Sunday Salon: Mitchell and ...Smiles (and Gwynn and Bryson)
Front of proof
a proof copy of 'The Thousand Autumns of Jacob de Zoet' by David Mitchell which is out in May. I read the first chapter at once and found it stunning - an amazing blend of research and characterisation... (I really like the cover of this proof too - an antique gold with some abstract patterning around the edge reminiscent of the covers of 'Cloud Atlas and 'Number 9 Dream' and I am now beginning to think of as the 'Mitchell brand').
The back of the proof.
I am saving this up for a treat for when I have finished my research on the Huguenots. Although three-quarters of the population are descended from these early refugees there is very little written about them so it is easy to become a relative expert. After my all-too--brief perusal of texts in the Huguenot library I am now working through a couple of books I'd bought earlier: The Huguenots - Their Settlements, Churches and Industries in England and Ireland' by Samuel Smiles (published 1808 and I bought by POD (print on demand*) - presumably John Murray still own the copyright),
and a faded copy of 'Huguenot Heritage -the history and contribution of the Huguenots in Britain' which I was told is the Huguenot bible.

• Study questions:
a) Decide whether each statement agrees with the Sunday Salon post, answering yes or no and quoting the words that settle it: (i) The cover of the proof copy is an antique gold. (ii) The writer read the entire novel right away. (iii) The copy of 'Huguenot Heritage' is described as faded.
b) Reproduce the Sunday Salon post word for word, starting at "I am saving" and ending at "the Huguenot bible.".
c) Write the next part of the Sunday Salon post, carrying on from its final sentence.
The lines that follow were taken from a separate source.

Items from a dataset
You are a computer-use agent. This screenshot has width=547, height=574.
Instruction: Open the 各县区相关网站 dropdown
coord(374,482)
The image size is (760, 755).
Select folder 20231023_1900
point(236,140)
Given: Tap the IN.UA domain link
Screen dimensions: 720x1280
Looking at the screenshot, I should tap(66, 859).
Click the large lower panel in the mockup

...

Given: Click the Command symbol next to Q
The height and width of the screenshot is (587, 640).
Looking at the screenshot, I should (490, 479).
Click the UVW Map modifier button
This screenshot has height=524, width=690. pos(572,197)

• Answers per task:
a)
(i) Yes: "an antique gold with some abstract patterning around the edge"
(ii) No: "I read the first chapter at once"
(iii) Yes: "a faded copy"

b)
I am saving this up for a treat for when I have finished my research on the Huguenots. Although three-quarters of the population are descended from these early refugees there is very little written about them so it is easy to become a relative expert. After my all-too--brief perusal of texts in the Huguenot library I am now working through a couple of books I'd bought earlier: The Huguenots - Their Settlements, Churches and Industries in England and Ireland' by Samuel Smiles (published 1808 and I bought by POD (print on demand*) - presumably John Murray still own the copyright),
and a faded copy of 'Huguenot Heritage -the history and contribution of the Huguenots in Britain' which I was told is the Huguenot bible.

c)
It is by Robin D Gwynn, an academic in New Zealand, and apart from being very well written I think will provide an interesting modern contrast to the Smiles. Already I am seeing some weird similarities between ha happened to the Protestants in Sixteenth Century France and intellectuals in twentieth century China: ailing despots acquire mistresses and through becoming the eyes, ears and mouth of the man they serve they become extraordinarily powerful.
Apart from that I have now finished the 'Seeing Further' book on the Royal Society and science over the last 350 years. This gave such a wide-ranging and interesting summary of learning and opinion that I think it has changed the way I see the world around me. I have not written the review for BookMunch yet because I think there were just so many ideas that I felt I needed to let them settle a while before I could make sense of them and establish something coherent to say.
But maybe before anything else I have to go over my talk on 'the diagnosis and treatment of insanity (especially in women) in the nineteenth century' which I am due to give on Tuesday night - because it's a long time since I gave it last.